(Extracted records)
━━━━━━━━━━━━━━━━━━━━━━━━━━━━━━
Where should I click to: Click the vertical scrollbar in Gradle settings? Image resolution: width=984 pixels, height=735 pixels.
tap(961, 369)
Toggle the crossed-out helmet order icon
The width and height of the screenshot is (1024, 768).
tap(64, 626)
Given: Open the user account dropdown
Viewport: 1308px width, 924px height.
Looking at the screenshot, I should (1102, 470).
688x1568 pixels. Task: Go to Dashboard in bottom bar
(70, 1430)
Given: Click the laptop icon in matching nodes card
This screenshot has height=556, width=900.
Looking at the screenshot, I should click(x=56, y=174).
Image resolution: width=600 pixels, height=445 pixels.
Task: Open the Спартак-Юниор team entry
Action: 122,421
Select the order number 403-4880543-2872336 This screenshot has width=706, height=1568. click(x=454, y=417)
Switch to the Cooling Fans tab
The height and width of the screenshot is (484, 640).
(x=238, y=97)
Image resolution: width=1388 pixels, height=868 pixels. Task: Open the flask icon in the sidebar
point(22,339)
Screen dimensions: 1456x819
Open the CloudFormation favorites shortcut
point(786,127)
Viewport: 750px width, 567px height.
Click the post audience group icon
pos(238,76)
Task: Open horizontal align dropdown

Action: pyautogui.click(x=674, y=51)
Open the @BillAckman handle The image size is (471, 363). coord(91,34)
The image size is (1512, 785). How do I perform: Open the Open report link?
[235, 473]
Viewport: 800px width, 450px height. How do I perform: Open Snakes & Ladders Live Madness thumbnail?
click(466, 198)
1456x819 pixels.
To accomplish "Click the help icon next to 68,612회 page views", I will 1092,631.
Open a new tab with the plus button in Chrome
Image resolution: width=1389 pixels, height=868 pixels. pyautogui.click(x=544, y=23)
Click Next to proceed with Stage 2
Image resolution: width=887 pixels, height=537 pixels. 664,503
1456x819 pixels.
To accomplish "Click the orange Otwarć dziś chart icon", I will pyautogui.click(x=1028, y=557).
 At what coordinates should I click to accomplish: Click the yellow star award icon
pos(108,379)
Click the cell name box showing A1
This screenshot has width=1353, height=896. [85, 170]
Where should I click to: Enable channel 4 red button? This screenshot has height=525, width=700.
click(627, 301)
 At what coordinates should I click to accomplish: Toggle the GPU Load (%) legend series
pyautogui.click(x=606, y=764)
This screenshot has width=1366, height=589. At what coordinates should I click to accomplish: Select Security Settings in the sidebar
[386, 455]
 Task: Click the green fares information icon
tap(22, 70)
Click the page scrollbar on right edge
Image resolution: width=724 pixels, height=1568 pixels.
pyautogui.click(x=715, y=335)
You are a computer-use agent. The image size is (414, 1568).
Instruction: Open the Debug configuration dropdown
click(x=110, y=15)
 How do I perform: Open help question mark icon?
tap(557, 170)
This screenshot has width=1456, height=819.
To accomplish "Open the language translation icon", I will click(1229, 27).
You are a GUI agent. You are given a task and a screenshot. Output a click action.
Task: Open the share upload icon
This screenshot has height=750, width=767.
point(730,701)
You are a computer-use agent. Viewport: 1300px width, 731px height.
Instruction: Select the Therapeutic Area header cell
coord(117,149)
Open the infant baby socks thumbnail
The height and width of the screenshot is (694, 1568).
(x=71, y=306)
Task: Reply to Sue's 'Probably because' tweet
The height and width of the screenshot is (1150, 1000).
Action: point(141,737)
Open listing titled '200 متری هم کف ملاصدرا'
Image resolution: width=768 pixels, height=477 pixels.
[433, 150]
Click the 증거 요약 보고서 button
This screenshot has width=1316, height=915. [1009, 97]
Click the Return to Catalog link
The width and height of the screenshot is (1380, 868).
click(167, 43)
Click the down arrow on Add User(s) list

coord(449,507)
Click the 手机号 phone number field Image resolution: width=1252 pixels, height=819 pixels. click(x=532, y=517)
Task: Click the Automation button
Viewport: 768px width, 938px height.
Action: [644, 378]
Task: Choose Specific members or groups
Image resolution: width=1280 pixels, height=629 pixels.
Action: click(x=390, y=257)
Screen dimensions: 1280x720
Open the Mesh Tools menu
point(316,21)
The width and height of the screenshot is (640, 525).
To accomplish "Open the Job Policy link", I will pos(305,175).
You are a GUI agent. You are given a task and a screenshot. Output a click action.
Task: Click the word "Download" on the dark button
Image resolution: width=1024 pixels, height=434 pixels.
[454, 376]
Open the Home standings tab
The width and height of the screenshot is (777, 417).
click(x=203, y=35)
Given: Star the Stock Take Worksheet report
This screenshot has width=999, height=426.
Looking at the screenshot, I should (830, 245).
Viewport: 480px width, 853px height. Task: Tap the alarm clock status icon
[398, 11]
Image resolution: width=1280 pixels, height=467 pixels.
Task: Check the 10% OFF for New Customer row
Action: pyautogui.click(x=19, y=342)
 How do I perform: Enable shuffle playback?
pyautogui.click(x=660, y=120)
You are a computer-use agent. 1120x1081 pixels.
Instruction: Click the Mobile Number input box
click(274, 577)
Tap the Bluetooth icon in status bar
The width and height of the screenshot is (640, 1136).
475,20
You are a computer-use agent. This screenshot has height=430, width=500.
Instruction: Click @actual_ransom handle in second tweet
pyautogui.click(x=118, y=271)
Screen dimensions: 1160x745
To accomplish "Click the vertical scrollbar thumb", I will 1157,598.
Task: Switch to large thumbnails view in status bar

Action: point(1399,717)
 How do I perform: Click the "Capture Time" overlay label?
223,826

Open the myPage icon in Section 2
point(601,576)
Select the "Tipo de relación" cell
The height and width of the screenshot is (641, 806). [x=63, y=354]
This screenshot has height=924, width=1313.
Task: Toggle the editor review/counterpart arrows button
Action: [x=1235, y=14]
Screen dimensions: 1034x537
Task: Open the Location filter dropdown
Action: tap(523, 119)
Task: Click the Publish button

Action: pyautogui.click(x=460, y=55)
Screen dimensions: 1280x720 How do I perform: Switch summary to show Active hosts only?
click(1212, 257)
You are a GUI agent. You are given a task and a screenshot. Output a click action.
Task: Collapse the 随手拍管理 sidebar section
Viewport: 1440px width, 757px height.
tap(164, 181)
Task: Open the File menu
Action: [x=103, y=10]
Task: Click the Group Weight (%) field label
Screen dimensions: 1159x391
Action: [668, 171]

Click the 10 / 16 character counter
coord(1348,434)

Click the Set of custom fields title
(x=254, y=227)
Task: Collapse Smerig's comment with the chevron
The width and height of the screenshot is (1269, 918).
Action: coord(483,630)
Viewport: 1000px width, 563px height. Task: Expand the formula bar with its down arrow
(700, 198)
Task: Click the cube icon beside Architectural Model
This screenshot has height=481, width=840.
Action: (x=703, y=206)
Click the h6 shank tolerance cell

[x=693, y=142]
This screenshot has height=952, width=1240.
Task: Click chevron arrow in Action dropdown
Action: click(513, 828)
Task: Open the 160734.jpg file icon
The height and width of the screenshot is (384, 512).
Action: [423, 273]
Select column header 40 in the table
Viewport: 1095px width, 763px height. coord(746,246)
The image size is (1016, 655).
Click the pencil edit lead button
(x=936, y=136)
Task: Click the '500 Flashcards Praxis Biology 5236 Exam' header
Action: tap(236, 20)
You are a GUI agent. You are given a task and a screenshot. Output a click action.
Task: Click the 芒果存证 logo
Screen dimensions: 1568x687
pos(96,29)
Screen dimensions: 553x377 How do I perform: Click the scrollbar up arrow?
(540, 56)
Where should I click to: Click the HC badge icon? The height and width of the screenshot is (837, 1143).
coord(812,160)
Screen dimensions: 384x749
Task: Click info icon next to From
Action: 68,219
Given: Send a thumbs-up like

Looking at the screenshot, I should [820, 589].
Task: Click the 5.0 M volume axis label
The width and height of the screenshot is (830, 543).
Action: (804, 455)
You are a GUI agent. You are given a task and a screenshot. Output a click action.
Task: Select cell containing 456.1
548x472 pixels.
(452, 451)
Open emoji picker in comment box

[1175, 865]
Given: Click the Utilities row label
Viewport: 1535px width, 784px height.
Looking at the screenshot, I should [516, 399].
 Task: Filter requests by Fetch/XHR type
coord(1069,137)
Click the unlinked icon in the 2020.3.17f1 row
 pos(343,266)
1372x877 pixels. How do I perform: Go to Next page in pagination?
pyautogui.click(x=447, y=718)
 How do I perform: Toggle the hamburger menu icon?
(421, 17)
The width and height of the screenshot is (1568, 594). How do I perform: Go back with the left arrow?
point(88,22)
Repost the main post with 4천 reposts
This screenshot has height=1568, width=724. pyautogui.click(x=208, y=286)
━━━━━━━━━━━━━━━━━━━━━━━━━━━━━━
▶ **Set exercise**: Edit the records starting at the line that contains "Task: Click the green fares information icon" and ending at the line that contains "point(316,21)", changing "Mesh Tools" to "Modeling Tools" and keeping everything else the same. Return only those lines.

▶ **Answer to the problem**:
 Task: Click the green fares information icon
tap(22, 70)
Click the page scrollbar on right edge
Image resolution: width=724 pixels, height=1568 pixels.
pyautogui.click(x=715, y=335)
You are a computer-use agent. The image size is (414, 1568).
Instruction: Open the Debug configuration dropdown
click(x=110, y=15)
 How do I perform: Open help question mark icon?
tap(557, 170)
This screenshot has width=1456, height=819.
To accomplish "Open the language translation icon", I will click(1229, 27).
You are a GUI agent. You are given a task and a screenshot. Output a click action.
Task: Open the share upload icon
This screenshot has height=750, width=767.
point(730,701)
You are a computer-use agent. Viewport: 1300px width, 731px height.
Instruction: Select the Therapeutic Area header cell
coord(117,149)
Open the infant baby socks thumbnail
The height and width of the screenshot is (694, 1568).
(x=71, y=306)
Task: Reply to Sue's 'Probably because' tweet
The height and width of the screenshot is (1150, 1000).
Action: point(141,737)
Open listing titled '200 متری هم کف ملاصدرا'
Image resolution: width=768 pixels, height=477 pixels.
[433, 150]
Click the 증거 요약 보고서 button
This screenshot has width=1316, height=915. [1009, 97]
Click the Return to Catalog link
The width and height of the screenshot is (1380, 868).
click(167, 43)
Click the down arrow on Add User(s) list

coord(449,507)
Click the 手机号 phone number field Image resolution: width=1252 pixels, height=819 pixels. click(x=532, y=517)
Task: Click the Automation button
Viewport: 768px width, 938px height.
Action: [644, 378]
Task: Choose Specific members or groups
Image resolution: width=1280 pixels, height=629 pixels.
Action: click(x=390, y=257)
Screen dimensions: 1280x720
Open the Modeling Tools menu
point(316,21)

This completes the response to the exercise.